Stored data:
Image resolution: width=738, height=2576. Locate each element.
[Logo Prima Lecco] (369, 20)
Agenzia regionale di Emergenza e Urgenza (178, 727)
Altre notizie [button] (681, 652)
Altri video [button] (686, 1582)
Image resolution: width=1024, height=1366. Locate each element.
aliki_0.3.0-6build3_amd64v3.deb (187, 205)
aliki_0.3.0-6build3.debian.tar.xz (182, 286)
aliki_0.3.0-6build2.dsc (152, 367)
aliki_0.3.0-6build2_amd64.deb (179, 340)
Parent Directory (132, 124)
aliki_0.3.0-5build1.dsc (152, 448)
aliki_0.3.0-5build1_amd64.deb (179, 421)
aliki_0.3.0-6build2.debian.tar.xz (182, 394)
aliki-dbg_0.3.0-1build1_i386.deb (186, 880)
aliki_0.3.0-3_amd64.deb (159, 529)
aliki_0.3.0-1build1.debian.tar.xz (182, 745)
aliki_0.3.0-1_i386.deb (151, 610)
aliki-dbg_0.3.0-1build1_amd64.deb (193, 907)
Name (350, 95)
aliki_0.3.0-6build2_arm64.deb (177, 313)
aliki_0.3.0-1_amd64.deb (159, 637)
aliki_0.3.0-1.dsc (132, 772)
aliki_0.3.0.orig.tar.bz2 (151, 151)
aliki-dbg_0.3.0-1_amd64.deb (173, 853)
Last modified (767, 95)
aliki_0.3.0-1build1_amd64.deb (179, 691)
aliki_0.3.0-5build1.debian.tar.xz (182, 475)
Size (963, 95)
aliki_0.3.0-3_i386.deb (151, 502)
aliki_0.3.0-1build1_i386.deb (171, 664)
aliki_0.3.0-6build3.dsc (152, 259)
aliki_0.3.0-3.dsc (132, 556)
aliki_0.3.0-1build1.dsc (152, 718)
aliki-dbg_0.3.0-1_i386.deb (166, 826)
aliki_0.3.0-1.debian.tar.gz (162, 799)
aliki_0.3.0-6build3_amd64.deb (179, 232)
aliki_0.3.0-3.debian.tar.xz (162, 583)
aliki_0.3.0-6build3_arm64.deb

▸ REQUIRED WORK
Retype only this portion of the data above: the line containing "Last modified (767, 95)", the line containing "aliki_0.3.0-6build3_amd64.deb (179, 232)", and all lines between them, exactly.

▸ WRITTEN REPLY
Last modified (767, 95)
aliki_0.3.0-1build1_amd64.deb (179, 691)
aliki_0.3.0-5build1.debian.tar.xz (182, 475)
Size (963, 95)
aliki_0.3.0-3_i386.deb (151, 502)
aliki_0.3.0-1build1_i386.deb (171, 664)
aliki_0.3.0-6build3.dsc (152, 259)
aliki_0.3.0-3.dsc (132, 556)
aliki_0.3.0-1build1.dsc (152, 718)
aliki-dbg_0.3.0-1_i386.deb (166, 826)
aliki_0.3.0-1.debian.tar.gz (162, 799)
aliki_0.3.0-6build3_amd64.deb (179, 232)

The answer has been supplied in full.